Instruction = Echo the rows exactly, starting at the line containing "Given: Open the user account icon menu" and ending at the line containing "Looking at the screenshot, I should point(456,338).", with both of those lines included. Omit the pictures from your reply.

## BEGIN Stored data

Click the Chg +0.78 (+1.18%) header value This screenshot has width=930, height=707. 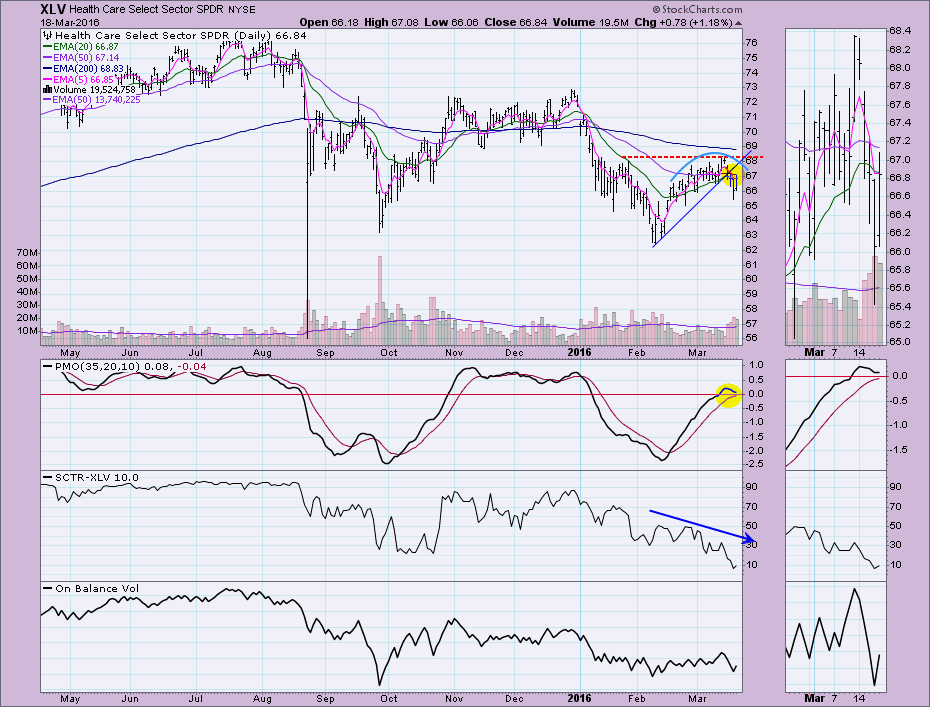tap(669, 21)
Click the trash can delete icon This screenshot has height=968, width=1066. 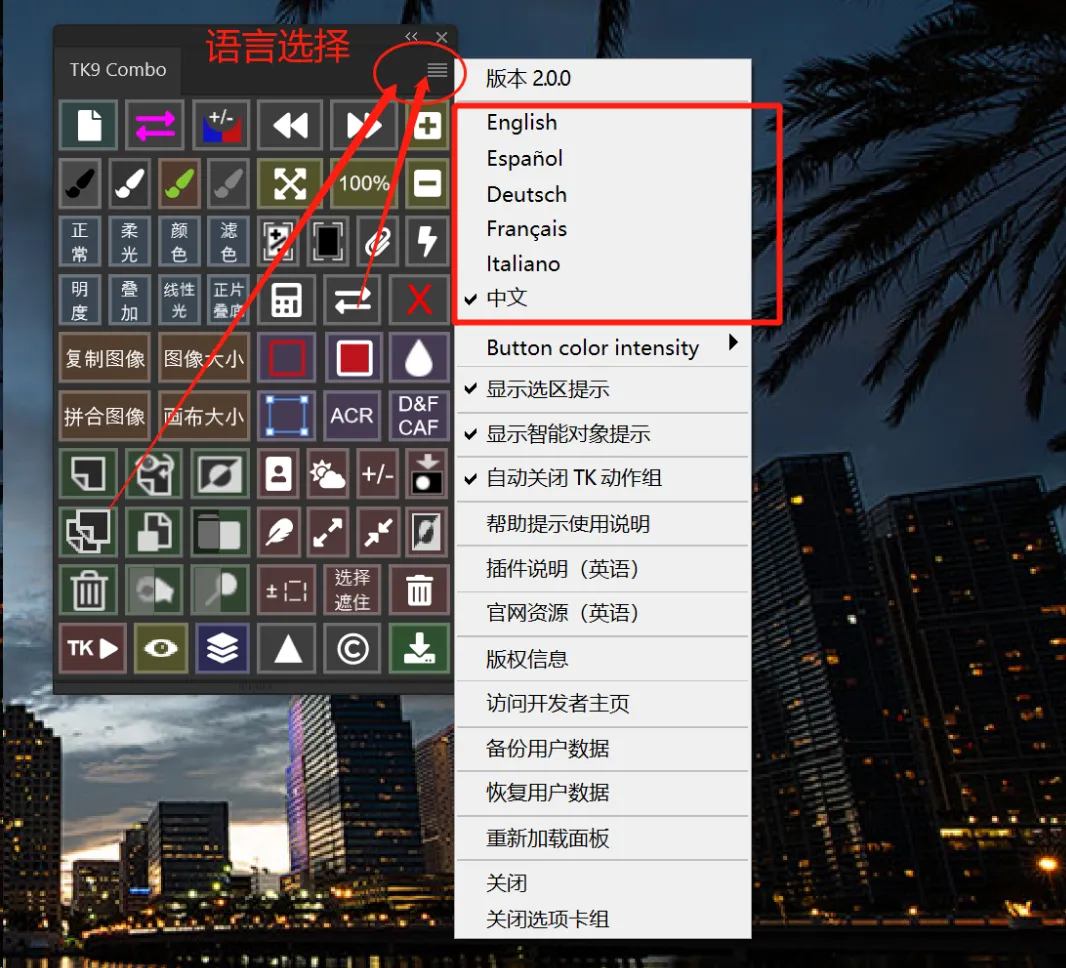click(89, 590)
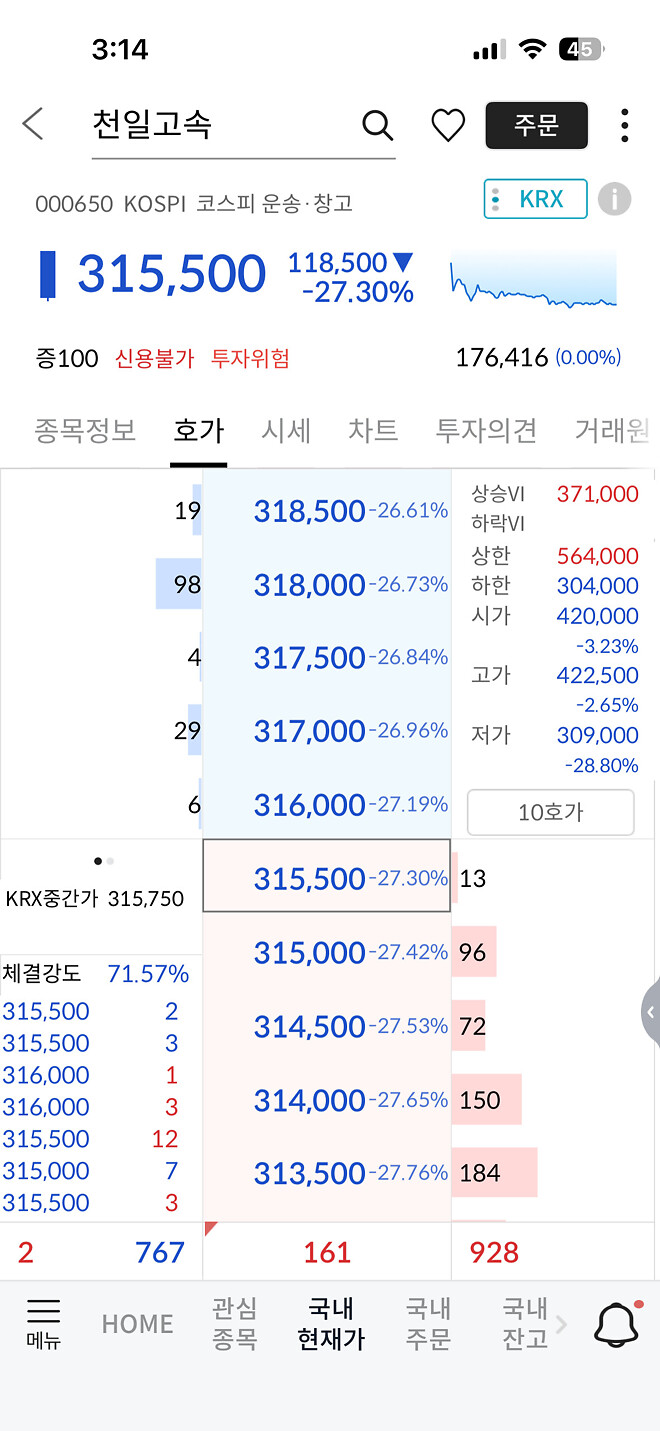Tap the info icon next to KRX badge
The width and height of the screenshot is (660, 1431).
(616, 198)
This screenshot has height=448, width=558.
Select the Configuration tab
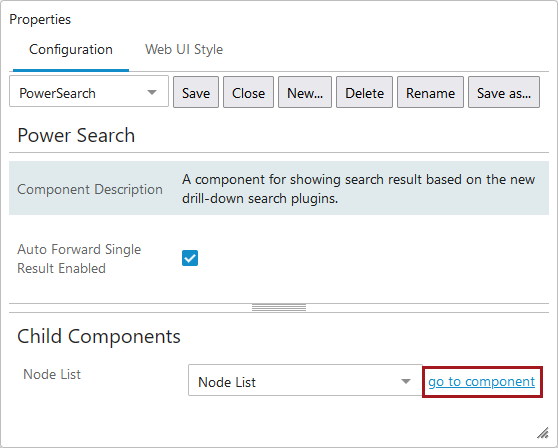(x=71, y=49)
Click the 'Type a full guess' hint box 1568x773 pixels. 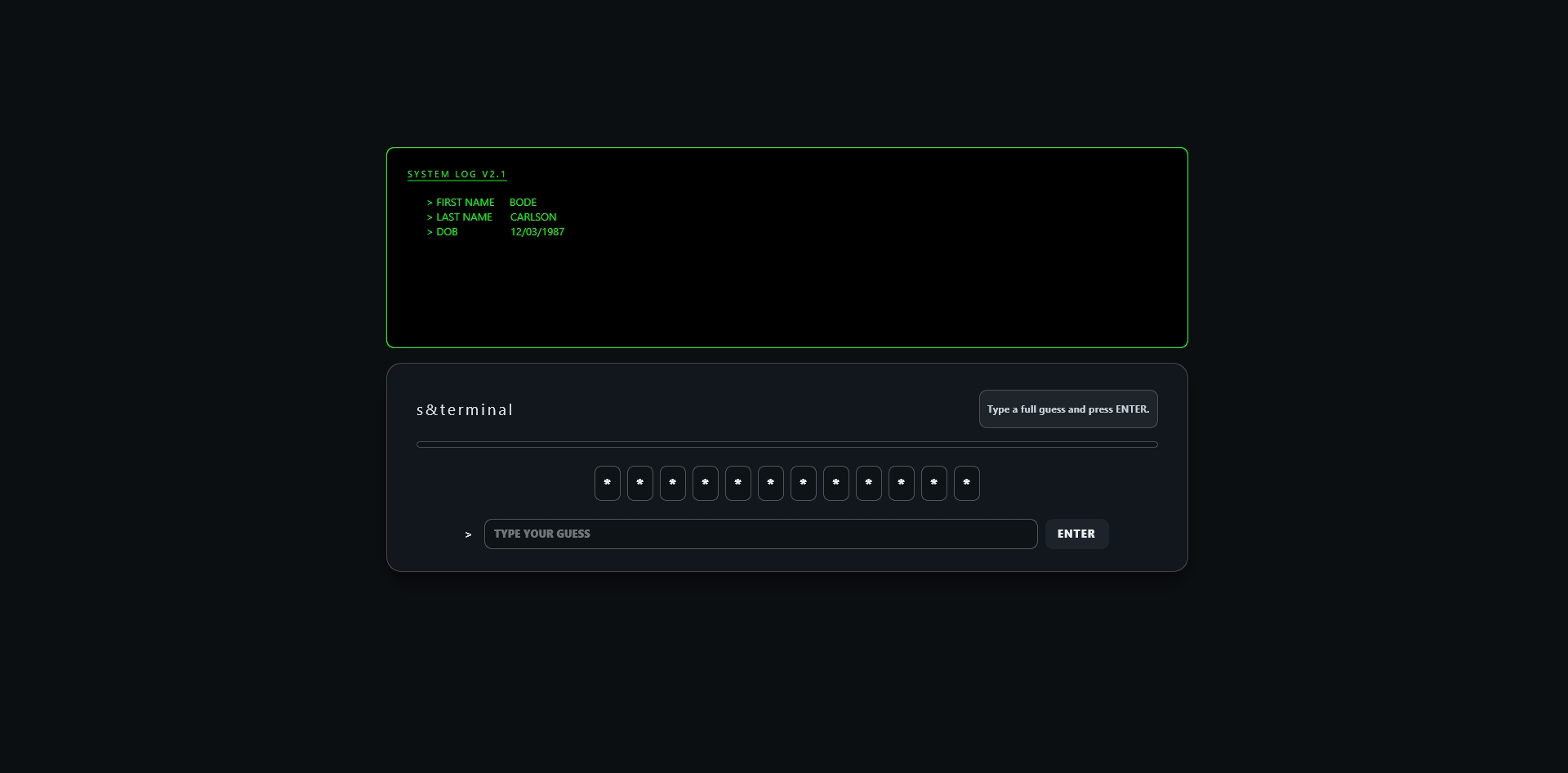(x=1067, y=409)
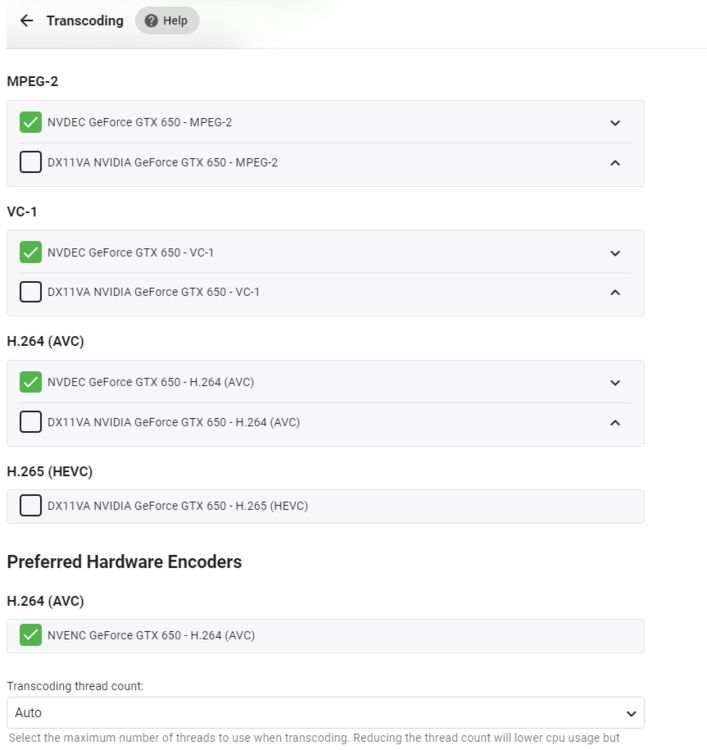Open the Help button
The height and width of the screenshot is (750, 707).
point(167,21)
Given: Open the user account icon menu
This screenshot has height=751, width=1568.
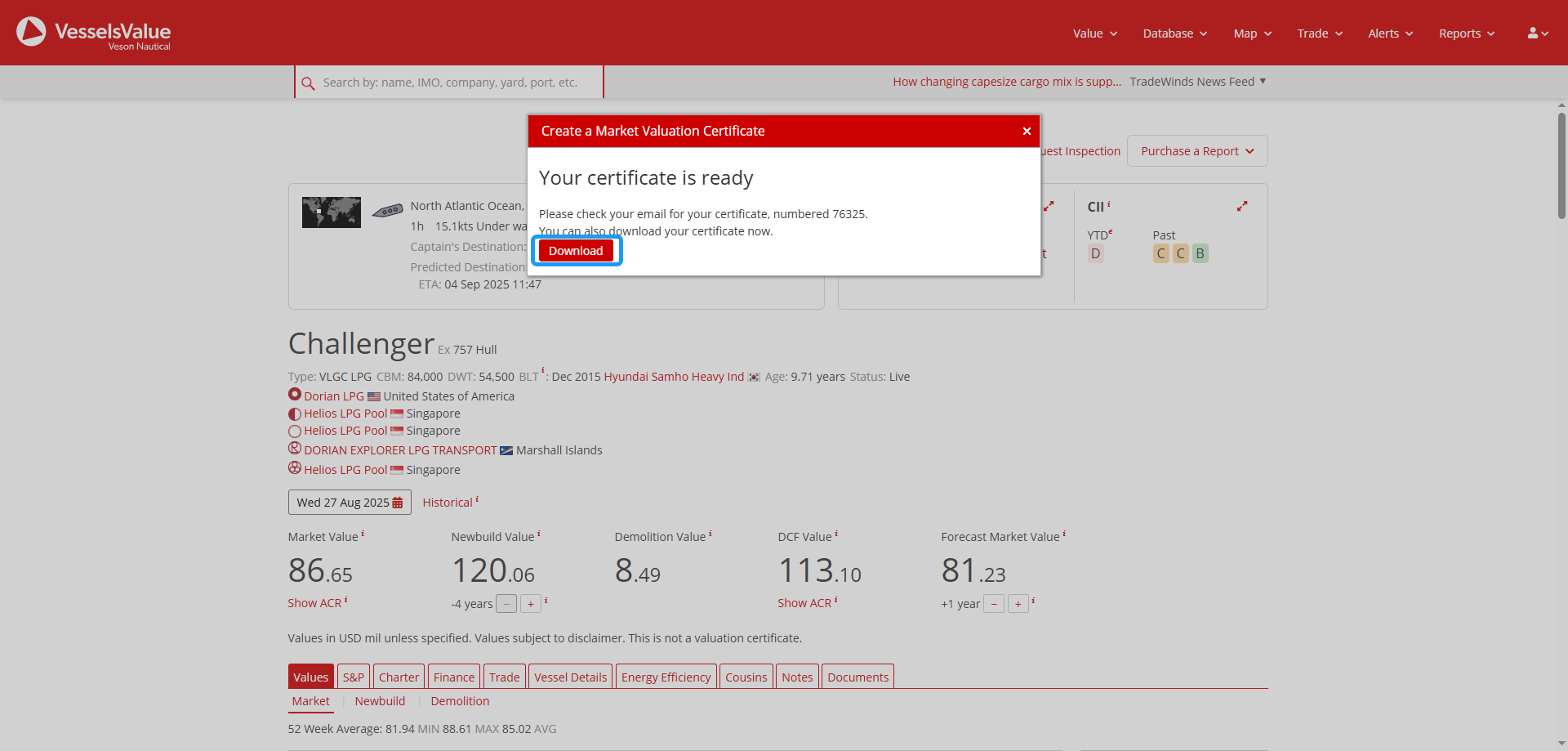Looking at the screenshot, I should (x=1537, y=34).
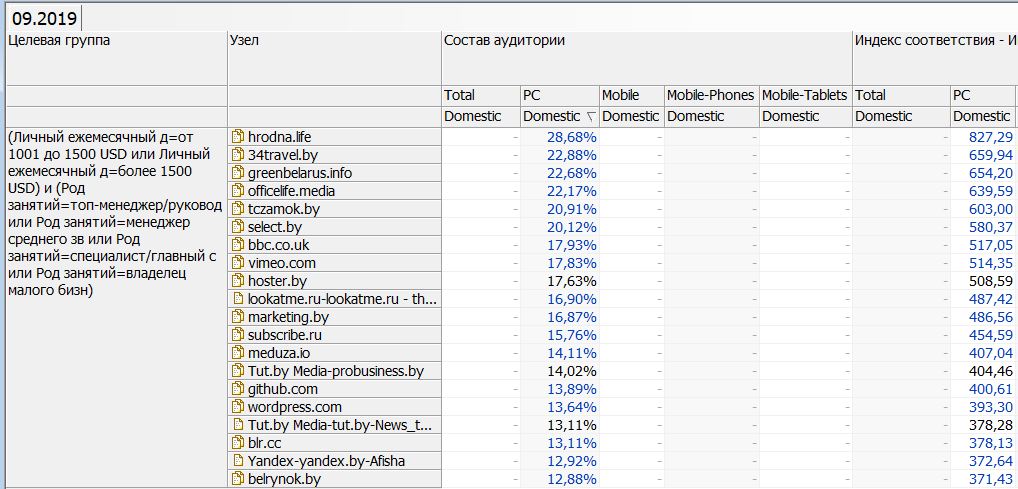Viewport: 1018px width, 489px height.
Task: Click the sort arrow in PC Domestic header
Action: 590,117
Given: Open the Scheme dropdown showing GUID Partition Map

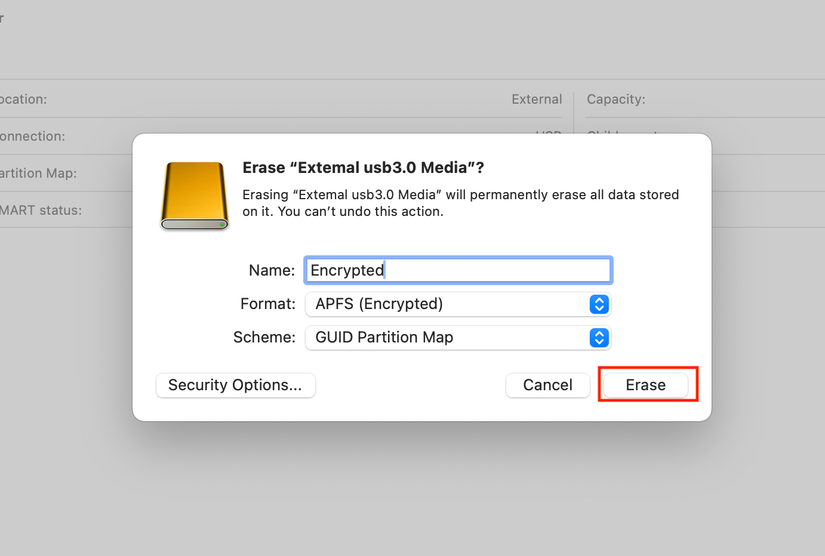Looking at the screenshot, I should point(456,338).
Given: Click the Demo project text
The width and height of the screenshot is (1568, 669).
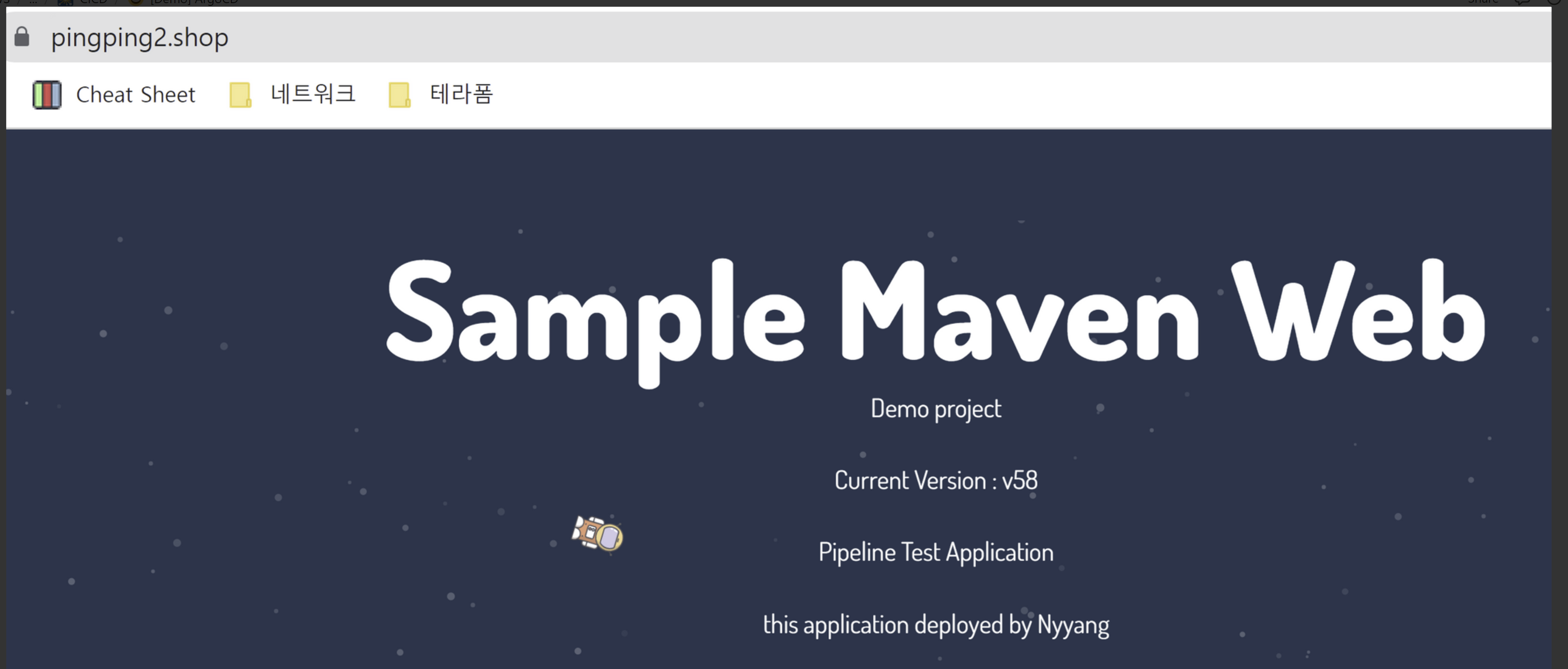Looking at the screenshot, I should click(x=936, y=409).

## END Stored data

Written answer =
Given: Open the user account icon menu
This screenshot has height=751, width=1568.
Looking at the screenshot, I should (x=1537, y=34).
Viewport: 1018px width, 489px height.
Task: Click the sort arrow in PC Domestic header
Action: 590,117
Given: Open the Scheme dropdown showing GUID Partition Map

Looking at the screenshot, I should point(456,338).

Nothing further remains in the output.